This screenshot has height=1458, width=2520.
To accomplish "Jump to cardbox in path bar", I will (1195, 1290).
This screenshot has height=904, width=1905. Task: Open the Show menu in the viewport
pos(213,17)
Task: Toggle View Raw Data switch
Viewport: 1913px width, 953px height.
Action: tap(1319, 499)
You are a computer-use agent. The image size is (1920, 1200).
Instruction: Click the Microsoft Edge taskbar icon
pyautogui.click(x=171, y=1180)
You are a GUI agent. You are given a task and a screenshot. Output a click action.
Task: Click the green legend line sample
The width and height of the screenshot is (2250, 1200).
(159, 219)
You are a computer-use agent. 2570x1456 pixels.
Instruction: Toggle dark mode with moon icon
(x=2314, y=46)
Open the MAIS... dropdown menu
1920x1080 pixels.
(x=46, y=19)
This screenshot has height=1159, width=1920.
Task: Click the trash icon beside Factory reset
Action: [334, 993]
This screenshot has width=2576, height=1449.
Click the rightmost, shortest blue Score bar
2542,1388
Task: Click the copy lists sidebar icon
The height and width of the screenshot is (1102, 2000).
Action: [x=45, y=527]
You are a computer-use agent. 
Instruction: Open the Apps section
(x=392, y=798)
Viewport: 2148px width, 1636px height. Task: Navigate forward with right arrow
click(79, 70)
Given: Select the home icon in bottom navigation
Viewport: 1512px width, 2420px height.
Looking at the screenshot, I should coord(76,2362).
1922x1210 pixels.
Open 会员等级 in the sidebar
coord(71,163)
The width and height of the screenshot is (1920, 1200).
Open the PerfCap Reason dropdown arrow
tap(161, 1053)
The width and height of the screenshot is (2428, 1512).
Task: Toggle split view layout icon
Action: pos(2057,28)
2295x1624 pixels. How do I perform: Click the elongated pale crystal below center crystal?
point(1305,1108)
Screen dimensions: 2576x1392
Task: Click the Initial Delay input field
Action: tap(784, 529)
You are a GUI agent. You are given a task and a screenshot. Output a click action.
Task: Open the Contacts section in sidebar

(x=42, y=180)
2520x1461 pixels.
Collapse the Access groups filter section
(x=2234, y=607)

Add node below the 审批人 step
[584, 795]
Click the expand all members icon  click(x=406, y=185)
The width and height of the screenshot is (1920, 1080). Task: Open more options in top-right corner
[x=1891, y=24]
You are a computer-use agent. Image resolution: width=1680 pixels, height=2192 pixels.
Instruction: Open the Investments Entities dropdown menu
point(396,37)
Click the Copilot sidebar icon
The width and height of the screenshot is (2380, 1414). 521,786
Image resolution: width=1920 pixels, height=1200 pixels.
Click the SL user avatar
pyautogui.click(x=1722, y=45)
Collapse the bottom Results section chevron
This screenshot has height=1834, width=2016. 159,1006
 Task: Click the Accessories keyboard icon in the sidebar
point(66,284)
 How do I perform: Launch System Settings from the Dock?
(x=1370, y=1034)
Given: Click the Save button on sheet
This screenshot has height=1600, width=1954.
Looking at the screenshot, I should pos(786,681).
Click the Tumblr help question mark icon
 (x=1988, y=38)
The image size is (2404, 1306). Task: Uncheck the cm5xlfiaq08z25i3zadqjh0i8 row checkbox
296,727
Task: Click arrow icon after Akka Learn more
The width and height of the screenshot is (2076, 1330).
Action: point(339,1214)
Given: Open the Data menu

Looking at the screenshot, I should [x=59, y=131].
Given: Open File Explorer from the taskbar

☆ ☆ ☆ ☆

PROBLEM DETAILS. Wherever the string "computer" appears in the entries above, return the line it appears on.

ANSWER FOR THIS EXERCISE.
You are a computer-use agent. The image size is (1920, 1200).
You are a computer-use agent. 2570x1456 pixels.
You are a computer-use agent. 
You are a computer-use agent. Image resolution: width=1680 pixels, height=2192 pixels.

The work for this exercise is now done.